Use-case Aktives Lastmanagement mit Smart Metern

Smart Meter-Träume wachsen nicht in den Himmel, so meint Eberhard Holstein, Geschäftsführer der Grundgrün Energie GmbH. Bei einer Minderheit von Prosumern und großen Stromverbrauchern können sie jedoch Kosten sparen und machen Sinn, z.B. in Verbindung mit Lastmanagement und variablen Stromtarifen.

Die EU-Vorgabe, bis 2020 80 Prozent der Verbraucher mit intelligenten Messsystemen auszustatten, hält Eberhard Holstein, Geschäftsführer der Grundgrün Energie GmbH für nicht zielführend. Auch die im »Eckpunktepapier« des Bundeswirtschaftsministeriums ins Spiel gebrachte Kostenobergrenze von 100 Euro pro Verbraucher für intelligente Messsysteme sei unrealistisch.

»Die 80 Prozent erstaunen ebenso wie die 100 Euro,« sagt Eberhard Holstein, Geschäftsführer der Grundgrün Energie GmbH, »denn die ursprünglich angedachten Smart-Meter-»Vollversionen«, die z.

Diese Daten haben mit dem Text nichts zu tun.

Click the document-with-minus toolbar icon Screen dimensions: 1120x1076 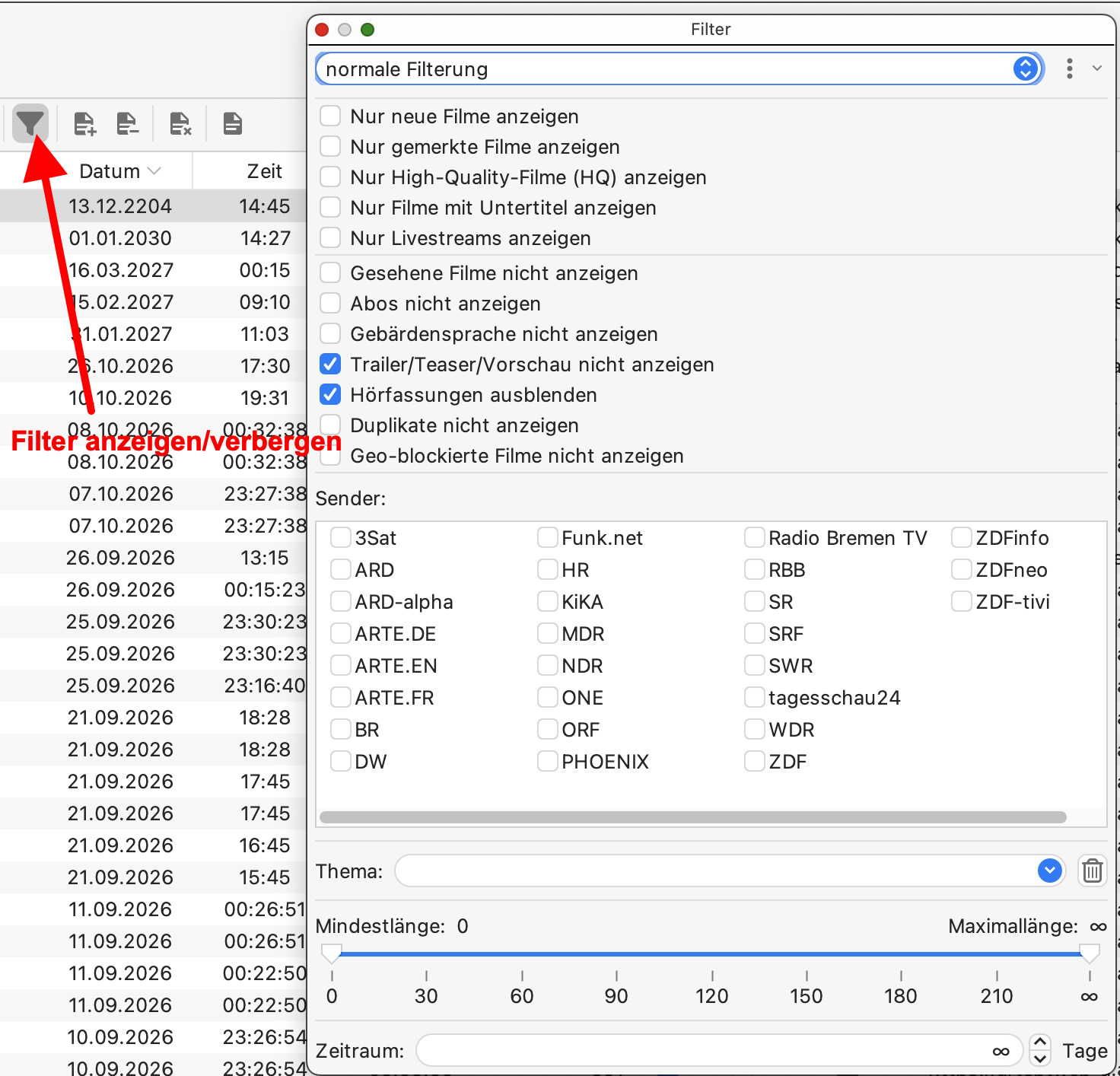tap(127, 123)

B. das so oft zitierte Demand Side Management ermöglichen, sind für diesen Preis absehbar schlicht nicht zu haben.«

Die Hoffnung, dass die Vertriebe die Mehrkosten für leistungsfähige Smart Meter übernehmen, teilt Holstein nicht. »Die Werthaltigkeit des Stroms in einem durchschnittlichen Haushalt beträgt um die 250 EUR, die Margen liegen für die Vertriebe häufig bei weniger als einem Drittel.«

Lohnend werden intelligente Messsysteme nach Holsteins Einschätzung lediglich bei ein bis drei Prozent der Stromkunden, den regenerative Energien erzeugenden »Prosumern« mit abschaltbaren Lasten wie PV-Anlagen, Mikro-BHKWs, Wärmepumpen, etc. und den Stromkunden mit mehr als 10.000 kWh Jahresverbrauch. Beispielsweise indem intelligente Messsysteme die Einbindung der Kunden in virtuelle Kraftwerke herstellen und Lastmanagement ermöglichen.

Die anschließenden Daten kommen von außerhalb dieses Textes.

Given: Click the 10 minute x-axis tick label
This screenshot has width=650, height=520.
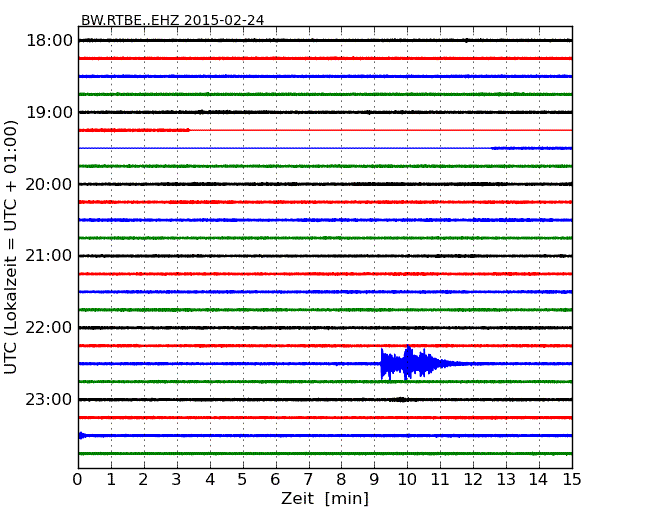Looking at the screenshot, I should pos(407,479).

Für diese Kunden bietet Grundgrün eine passende Plattform, an die sich Kunden mit ihren Messsystemen anschließen können um danach etwa ihre Stromkosten durch Flexibilisierung ihres Verbrauchs zu senken. Kunden mit Messsystemen können etwa das Produkt »Grundgrüner Strom Index Spot« beziehen, bei dem der Strompreis direkt an den Börsenpreis gekoppelt ist. Registriert wird der Verbrauch beim Kunden viertelstündlich und mit dem jeweiligen Stundenpreis der Day-Ahead-Auktion der EPEX multipliziert. Einen Leistungspreis erhebt Grundgrün nicht. Das börsentäglich an Kunden verschickte Prognosetool informiert die Stromkunden über die Börsenpreise des Folgetages. So können auch kleine und mittlere Unternehmen Produktionsprozesse in Zeiten günstiger oder sogar negativer Strompreise verlegen.